3. Nature Of Jobs Will Change
Ubiquitous connectivity, technological advancement, and economic drivers brought about off-shoring which gave way to outsourcing. Then came automation taking over simple and complicated tasks that concerned processes and routine thinking. We are now in the age of creative economy with "no location jobs" and borderless workplaces and fast entering the age of the robots. Robots as coworkers is no longer a science fiction dream! Advent of robots in the world of manufacturing is now an established fact. However, even tasks that had not appeared routine or automatable are being taken over.
In this world, Learning and Development will have a very critical responsibility of building a future-ready workforce. This means staying on top of the current trends, being able to predict which jobs will vanish, which ones will transform, and which are the new ones that will be created. And perhaps the most challenging aspect will be to prepare the workforce to be ready for those as yet non-existent jobs while still pursuing business as usual. The balancing will not be an easy one. However, if as Learning and Development professionals we fail to deliver on this, we run the risk of a rapidly irrelevant workforce and an organization that is ill-equipped to deal with the changing times.
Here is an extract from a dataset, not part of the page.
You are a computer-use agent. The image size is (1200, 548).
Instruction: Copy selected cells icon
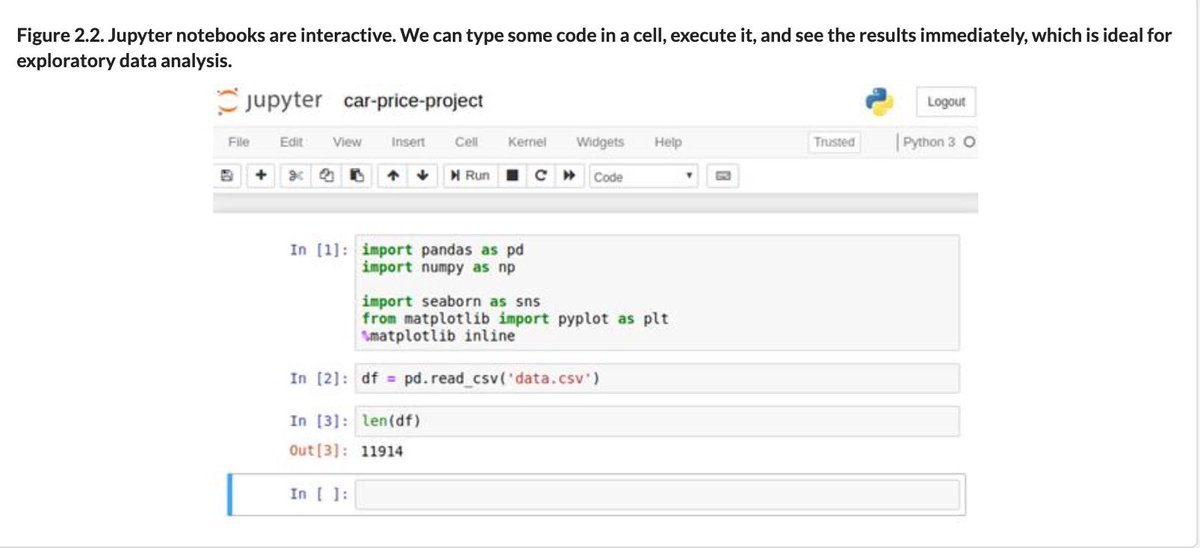click(x=326, y=176)
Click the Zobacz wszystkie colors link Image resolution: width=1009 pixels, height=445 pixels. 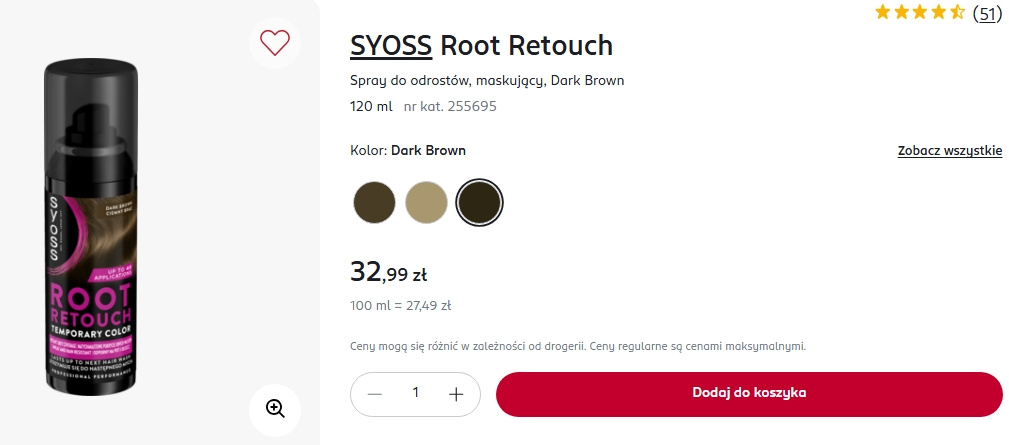click(949, 151)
4. Work Will Require Multiple Skills And Diverse Perspectives
Most work will pan different domains. Teams of similarly skilled individuals will not be the greatest and the best when it comes to such complex problem solving. Diverse perspectives and subject matter expertise will have to come together to solve problems in the future. Projects with specific purpose and outcome will draw individuals together. The best-fit team will work on the project, bringing to bear expertise and experiences from their different domains, and disperse once the project is complete.
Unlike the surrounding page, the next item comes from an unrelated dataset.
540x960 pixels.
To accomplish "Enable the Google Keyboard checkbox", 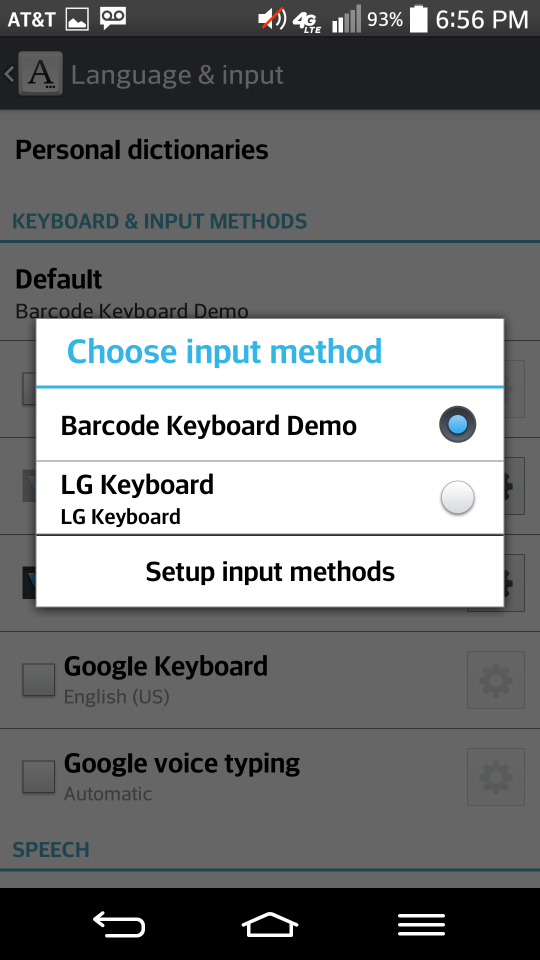I will [39, 680].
This fluid and dynamic working model will be replicated in pockets across an organization. The teams may or may not be co-located, thus requiring the organization and the individuals to have technological infrastructure in place. Learning and Development will be faced with the need to support this dynamic and fluid ecosystem in different ways; designing collaboration spaces where project teams can collaborate to enabling communities of practices to evolve on the larger enterprise social networks.
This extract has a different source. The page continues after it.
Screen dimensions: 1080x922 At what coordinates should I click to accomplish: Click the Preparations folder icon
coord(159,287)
Final Thoughts About The Need For Learning And Development Transformation
All of these are tectonic shifts and are already taking place. Learning and Development and HR will have to evolve to meet this shift. Learning and Development teams operating on old paradigms and processes will be ill equipped to keep pace with the change. The role of the CLO will be to drive this change now! Adaptiveness, rapid reaction times, learning agility and flexibility will become key requirements. The CLO today has to be able to scan the emerging landscape and build her/his team in a way that will enable them to meet the future. In fact, Learning and Development teams should ideally be the initiator of the change before the deluge hits the organization.
Learning and Development teams of the future will also require diverse individuals with different skills encompassing areas like strategic business thinking, analytics and cloud computing, mobile computing, community building and management, Instructional Design, content strategic and knowledge management, social and informal learning, and experience design.